Agarwal opines that since the sponsorship budgets are always huge for Star and Hotstar, all the money is blocked. IPL is not called off, so the broadcasters will expect advertisers to stay and not back out. “The organizers will also look for renegotiations with advertisers, but if the event is cancelled then it will impact them,” she remarks.
Anil Nair, CEO, VMLY&R India asserts that the suspension will definitely affect everyone who has had some stake in this year’s tournament and will be a further blow in what is turning out to be another tough year.
“This is an unfortunate development for the brands, agencies and broadcasters. Given the sheer timing of the IPL coinciding with the rising Covid cases and deaths. It's been a brave decision to suspend this year’s edition out of deference to the prevailing situation.
"Though it will be a setback for everyone involved, especially given the investments both monetary and the bespoke, creatives and campaign that brands would have invested in especially for the tournament. Not to mention the opportunity loss and the sheer impact that IPL could potentially have from a brand-building perspective.
"Having said that, it's prudent for brands to take it in their stride given the prevailing atmosphere and to divert their brand-building efforts to other avenues especially given the uncertainty on the current Covid situation and hope for an improvement before the festival season this year,” he says.

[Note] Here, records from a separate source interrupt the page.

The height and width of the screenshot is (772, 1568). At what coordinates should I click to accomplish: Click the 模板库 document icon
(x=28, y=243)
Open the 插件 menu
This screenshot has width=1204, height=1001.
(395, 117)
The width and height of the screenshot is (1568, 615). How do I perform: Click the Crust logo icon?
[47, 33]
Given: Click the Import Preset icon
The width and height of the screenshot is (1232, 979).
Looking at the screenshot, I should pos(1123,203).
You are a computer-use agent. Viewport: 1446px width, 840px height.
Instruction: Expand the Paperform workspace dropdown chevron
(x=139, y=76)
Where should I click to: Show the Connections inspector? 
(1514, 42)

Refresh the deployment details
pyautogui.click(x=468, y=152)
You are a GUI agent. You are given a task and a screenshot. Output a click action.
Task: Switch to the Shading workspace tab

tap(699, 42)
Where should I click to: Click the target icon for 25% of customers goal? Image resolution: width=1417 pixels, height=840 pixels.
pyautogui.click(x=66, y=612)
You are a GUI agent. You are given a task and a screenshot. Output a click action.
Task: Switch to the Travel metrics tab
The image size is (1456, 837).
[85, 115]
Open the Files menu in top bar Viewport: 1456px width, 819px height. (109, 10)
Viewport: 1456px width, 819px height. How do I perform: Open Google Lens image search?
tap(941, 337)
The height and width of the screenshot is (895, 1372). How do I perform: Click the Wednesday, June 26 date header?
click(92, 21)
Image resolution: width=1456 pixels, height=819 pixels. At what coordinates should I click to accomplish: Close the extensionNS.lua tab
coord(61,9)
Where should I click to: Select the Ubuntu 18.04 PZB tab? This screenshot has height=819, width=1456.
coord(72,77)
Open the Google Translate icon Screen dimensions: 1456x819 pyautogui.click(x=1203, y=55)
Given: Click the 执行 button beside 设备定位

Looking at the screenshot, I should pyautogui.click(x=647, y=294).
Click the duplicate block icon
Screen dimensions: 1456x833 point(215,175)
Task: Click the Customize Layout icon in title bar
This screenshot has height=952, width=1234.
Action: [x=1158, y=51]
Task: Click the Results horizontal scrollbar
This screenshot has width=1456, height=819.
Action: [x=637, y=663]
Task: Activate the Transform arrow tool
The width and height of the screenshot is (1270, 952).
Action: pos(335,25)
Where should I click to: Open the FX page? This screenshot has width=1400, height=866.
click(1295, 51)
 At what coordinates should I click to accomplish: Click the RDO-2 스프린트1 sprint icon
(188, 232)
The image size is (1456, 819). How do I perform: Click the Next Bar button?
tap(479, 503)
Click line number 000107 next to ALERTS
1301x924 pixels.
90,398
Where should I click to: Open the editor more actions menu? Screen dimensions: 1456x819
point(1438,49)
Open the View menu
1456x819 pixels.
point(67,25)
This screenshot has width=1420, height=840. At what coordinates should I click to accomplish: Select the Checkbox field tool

Reflecting on a more optimistic side, Dheeraj Sinha, CEO & Chief Strategy Officer - South Asia, Leo Burnett notes that brands who have heavily invested in the IPL 2020 have already had 4 weeks of on-air time and will wait and watch for its return news, hoping that IPL can deliver on its promise which it mostly does.
“The suspension of IPL is part sentiment and part medical situation arising within the teams. Businesses which have demand will look to pivot and redirect their campaigns on other available platforms for advertising such as GECs,” says Sinha who believes that the Indian ad industry like other reeling tribulations that it has fought through, will tide and shine through this too.
Ashish Bhasin, CEO, APAC and Chairman India, dentsu too feels that given the prevailing pandemic situation, it was the right decision to postpone the IPL and is hopeful that the ad industry will weather this storm too. “The health and safety of all the players and everyone involved I think is paramount and keeping in mind the situation in the country and the prevailing mood in the nation, in my view it is the right decision.
"IPL is the single largest property on Indian television, appealing to a wide target audience, across the geographies. It has unparalleled reach and has always proven to be an excellent vehicle for brands and I think that will continue to be so and that will not change," he notes.
"Given the fact that several parts of the country are going into lockdown, there are emergency measures been taken in different cities and towns to curb the pandemic, the severe shortages and difficulties being experienced, lives being lost to the pandemic, I think it is more appropriate to focus on that then on commercial issues for now. I’m sure the commercial issues will get discussed and resolved in an appropriate manner,” Bhasin asserts.
The tournament began on April 9 in Mumbai and Chennai with the eight teams restricted to two venues before moving to Delhi and Ahmedabad as the caseload in India increased.